• **DESCRIÇÃO DA TAREFA**:
Prossiga a redação da notícia sobre o ataque em Belgorod, começando logo após a última frase apresentada.

• **TEXTO DA PÁGINA**:
Guerra: o que sabemos sobre o ataque de Belgorod - TVI

Guerra: o que sabemos sobre o ataque de Belgorod

  • CNN
  • Rob Picheta
  • 23 mai 2023, 19:21

Esta parece ser a primeira vez, desde que a Rússia invadiu a Ucrânia, que forças alinhadas com Kiev lançam uma operação terrestre transfronteiriça contra alvos russos.

Russos anti-Putin dizem ter lançado um ataque transfronteiriço a partir da Ucrânia. Eis o que sabemos

Um aparente ataque em solo russo por parte de russos anti-Putin, que lutam em apoio da Ucrânia, provocou confusão e raiva em Moscovo.

Residentes das áreas atacadas na região russa de Belgorod foram reinstalados noutras zonas, uma vez que as autoridades continuam a “limpar o território” após a incursão transfronteiriça que teve início na Ucrânia, informaram as autoridades na terça-feira.

Segundo o governador regional Vyacheslav Gladkov, um civil morreu em resultado dos combates.

• **ITENS FORNECIDOS**:
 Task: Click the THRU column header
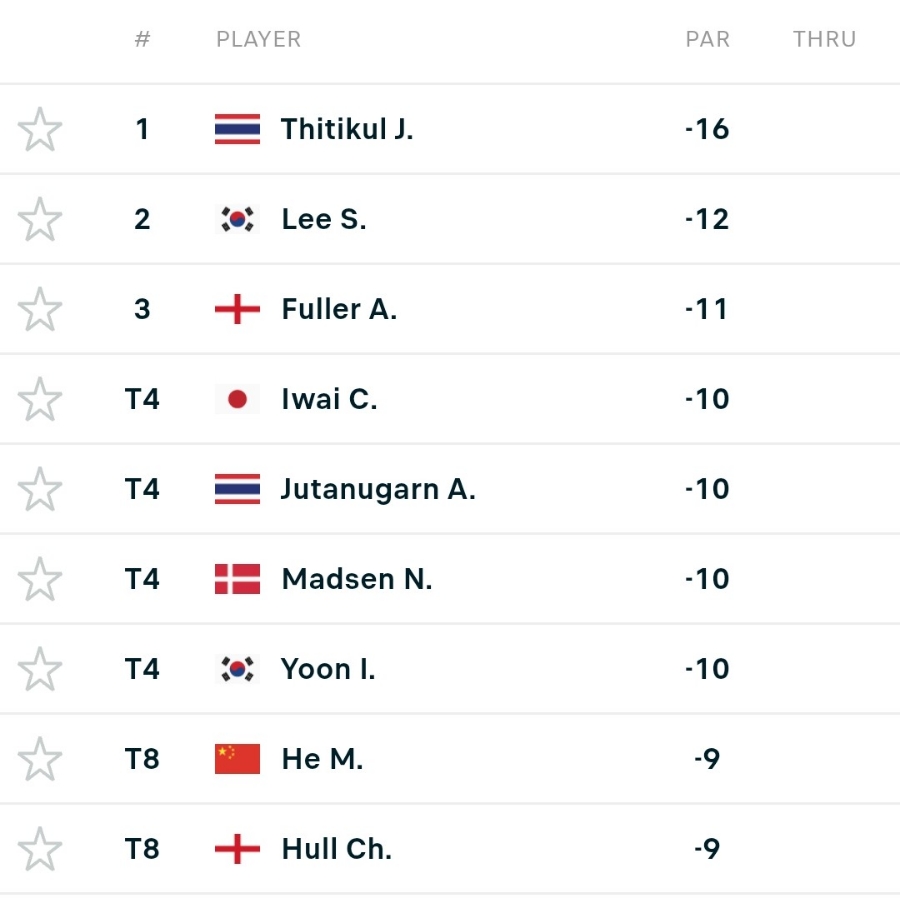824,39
==
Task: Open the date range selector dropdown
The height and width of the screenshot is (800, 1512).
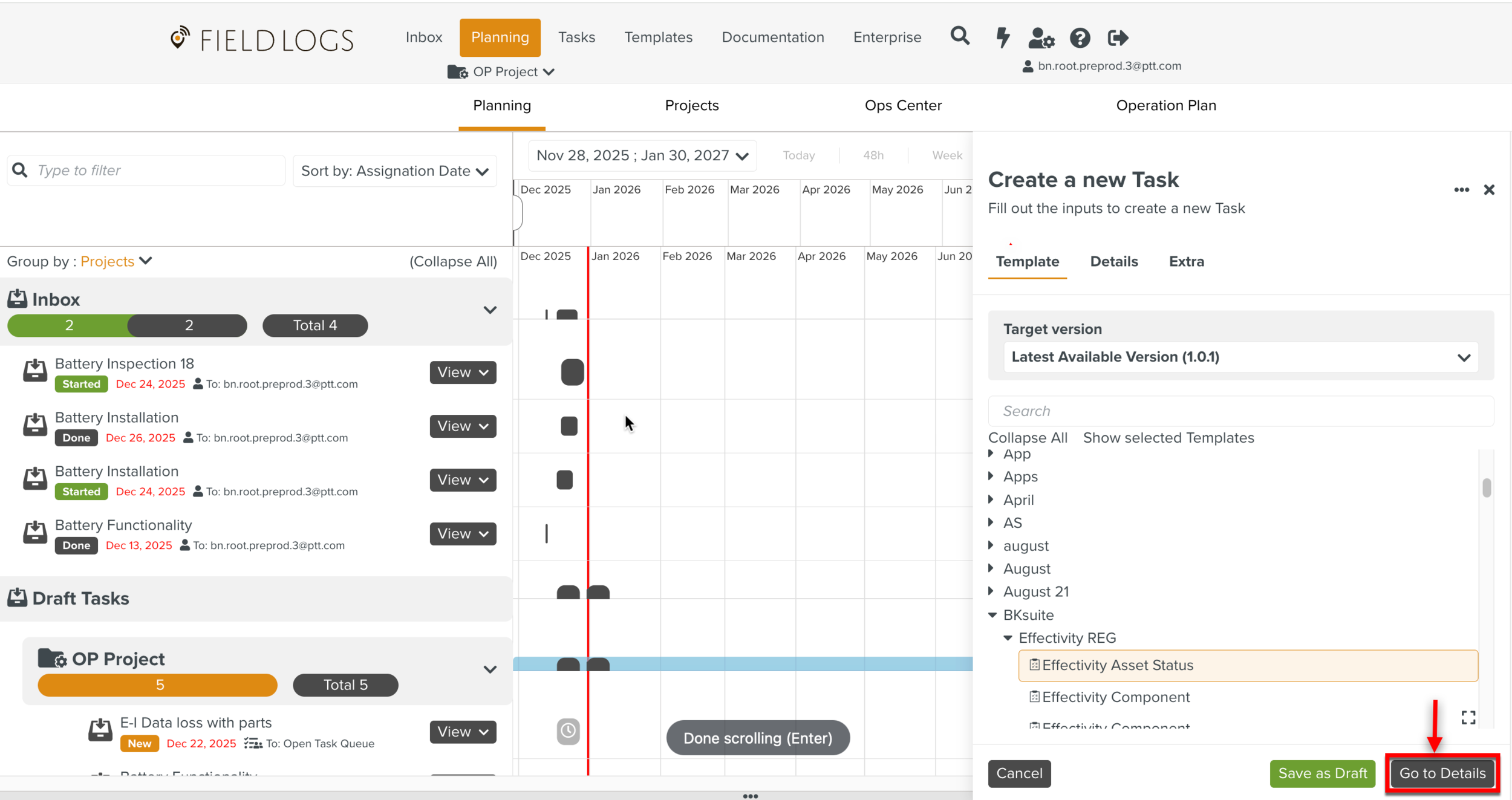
...
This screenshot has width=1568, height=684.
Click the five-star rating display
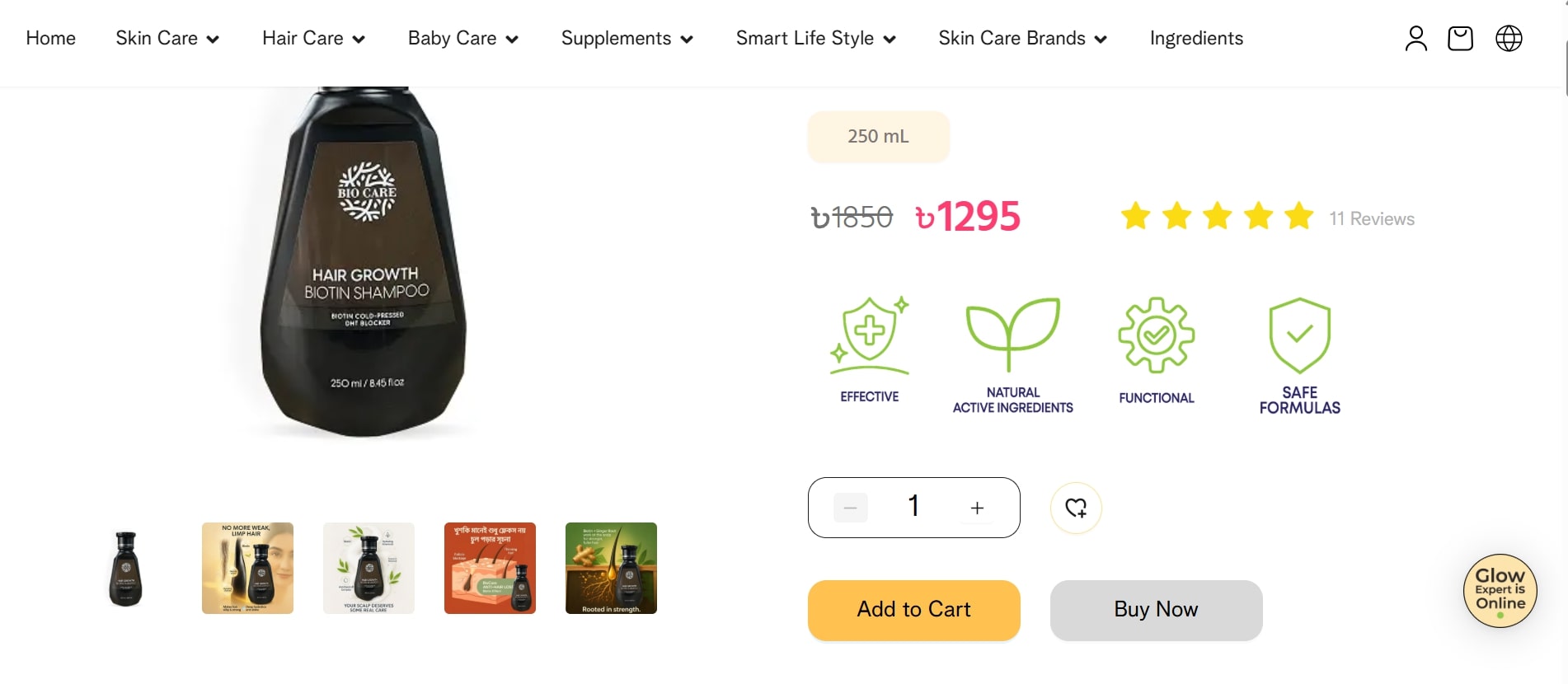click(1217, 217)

• **RESPOSTA À TAREFA**:
Mas subsistem dúvidas sobre o grupo que está por detrás do ataque, a forma como ele ocorreu e o que ele significa para a guerra.

Eis o que precisa de saber.

O que aconteceu em Belgorod?

Os dois grupos de cidadãos russos anti-Putin, que estão a combater na Ucrânia como parte das forças de defesa de Kiev, a Legião da Liberdade para a Rússia e o Corpo de Voluntários Russos, reivindicaram a responsabilidade pelo ataque na região de Belgorod, no sudoeste da Rússia, que faz fronteira com o nordeste da Ucrânia.

“Edifícios residenciais e administrativos e infraestruturas civis foram alvo de fogo de morteiro e de artilharia. Como resultado destas ações criminosas, vários civis ficaram feridos", afirmou o Comité de Investigação da Rússia no Telegram, ao anunciar uma investigação ao ataque.

Duas áreas da região foram atingidas durante a noite por veículos aéreos não tripulados (UAVs), disse Gladkov, incendiando duas casas.

Um helicóptero sobrevoa a região russa de Belgorod, palco de combates entre desertores russos e tropas pró-Kremlin no âmbito da guerra na Ucrânia. astrapress/Telegram

Esta parece ser a primeira vez, desde que a Rússia invadiu a Ucrânia, que forças alinhadas com Kiev lançam uma operação terrestre transfronteiriça contra alvos russos.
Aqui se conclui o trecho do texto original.